Aim of the exercise:
Copy out the passage below on Norwegian saxophonist Odd Riisnæs in full, word for word.

Text excerpt:
begin

Odd Riisnæs (born 12 May 1953) is a Norwegian jazz musician (saxophone) and composer. He was born in Oslo, Norway, the son of pianist Eline Nygaard Riisnæs and the younger brother of jazz saxophonist Knut Riisnæs. He is known from a series of releases and cooperations with the likes of Dag Arnesen, Arve Henriksen, Kjell Karlsen, Geir Lysne, Iver Kleive, Nils Petter Molvær, Jon Eberson, Terje Gewelt, Jon Balke, Audun Kleive and Oslo 13

Career 
Riisnæs was in different orchestras led by Terje Lie, Paul Weeden, Ditlef Eckhoff, Richard Badendyck, Per Husby, Ole Jacob Hansen/Harald Gundhus, Dag Arnesen, Jens Wendelboe, Kjell Karlsen and Jan Harrington. In the 1980s he played with the bands "Kråbøl", Oslo 13, "Radiostorbandet", "Lille Frøen Saksofonkvartett" and Dag Arnesen quintet.

Riisnes released two albums as a leader of Odd Riisnæs Quartett, with Dag Arnesen (piano),
Tom Olstad (drums) and Kåre Garnes (bass). Even more releases came with Odd Riisnæs Project and the musicians Pål Thowsen (drums), Bjørn Kjellemyr (bass) and Steinar Larsen (guitar).

end

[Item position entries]
begin

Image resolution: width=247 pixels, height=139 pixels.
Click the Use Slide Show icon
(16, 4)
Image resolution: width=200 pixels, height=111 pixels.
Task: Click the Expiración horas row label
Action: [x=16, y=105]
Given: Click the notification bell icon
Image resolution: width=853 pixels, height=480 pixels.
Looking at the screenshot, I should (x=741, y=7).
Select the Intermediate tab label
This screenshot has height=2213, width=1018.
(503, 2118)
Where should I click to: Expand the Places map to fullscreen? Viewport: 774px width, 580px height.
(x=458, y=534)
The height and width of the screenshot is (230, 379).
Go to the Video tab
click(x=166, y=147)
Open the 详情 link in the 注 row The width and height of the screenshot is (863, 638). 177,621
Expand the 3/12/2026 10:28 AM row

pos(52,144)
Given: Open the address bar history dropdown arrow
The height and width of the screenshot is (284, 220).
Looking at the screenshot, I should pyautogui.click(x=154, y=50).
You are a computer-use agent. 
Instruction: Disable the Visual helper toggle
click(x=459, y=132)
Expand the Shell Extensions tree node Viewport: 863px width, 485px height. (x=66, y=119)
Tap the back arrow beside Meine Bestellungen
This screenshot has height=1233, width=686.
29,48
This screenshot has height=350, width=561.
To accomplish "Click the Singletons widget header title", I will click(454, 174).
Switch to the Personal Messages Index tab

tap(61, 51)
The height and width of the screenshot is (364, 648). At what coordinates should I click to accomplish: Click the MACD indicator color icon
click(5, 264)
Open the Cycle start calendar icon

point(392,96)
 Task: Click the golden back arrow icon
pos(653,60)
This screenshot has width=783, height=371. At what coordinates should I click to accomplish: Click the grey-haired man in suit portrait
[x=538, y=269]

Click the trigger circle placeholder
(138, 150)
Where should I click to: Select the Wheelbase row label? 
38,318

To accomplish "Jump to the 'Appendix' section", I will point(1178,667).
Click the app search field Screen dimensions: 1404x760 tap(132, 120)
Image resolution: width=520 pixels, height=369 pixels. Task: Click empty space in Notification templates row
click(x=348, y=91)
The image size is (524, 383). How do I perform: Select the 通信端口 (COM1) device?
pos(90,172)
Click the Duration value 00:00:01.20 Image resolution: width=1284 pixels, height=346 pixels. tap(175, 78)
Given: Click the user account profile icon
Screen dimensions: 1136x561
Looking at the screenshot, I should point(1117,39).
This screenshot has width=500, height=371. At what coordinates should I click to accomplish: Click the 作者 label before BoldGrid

end

Expected answer:
Odd Riisnæs (born 12 May 1953) is a Norwegian jazz musician (saxophone) and composer. He was born in Oslo, Norway, the son of pianist Eline Nygaard Riisnæs and the younger brother of jazz saxophonist Knut Riisnæs. He is known from a series of releases and cooperations with the likes of Dag Arnesen, Arve Henriksen, Kjell Karlsen, Geir Lysne, Iver Kleive, Nils Petter Molvær, Jon Eberson, Terje Gewelt, Jon Balke, Audun Kleive and Oslo 13

Career 
Riisnæs was in different orchestras led by Terje Lie, Paul Weeden, Ditlef Eckhoff, Richard Badendyck, Per Husby, Ole Jacob Hansen/Harald Gundhus, Dag Arnesen, Jens Wendelboe, Kjell Karlsen and Jan Harrington. In the 1980s he played with the bands "Kråbøl", Oslo 13, "Radiostorbandet", "Lille Frøen Saksofonkvartett" and Dag Arnesen quintet.

Riisnes released two albums as a leader of Odd Riisnæs Quartett, with Dag Arnesen (piano),
Tom Olstad (drums) and Kåre Garnes (bass). Even more releases came with Odd Riisnæs Project and the musicians Pål Thowsen (drums), Bjørn Kjellemyr (bass) and Steinar Larsen (guitar).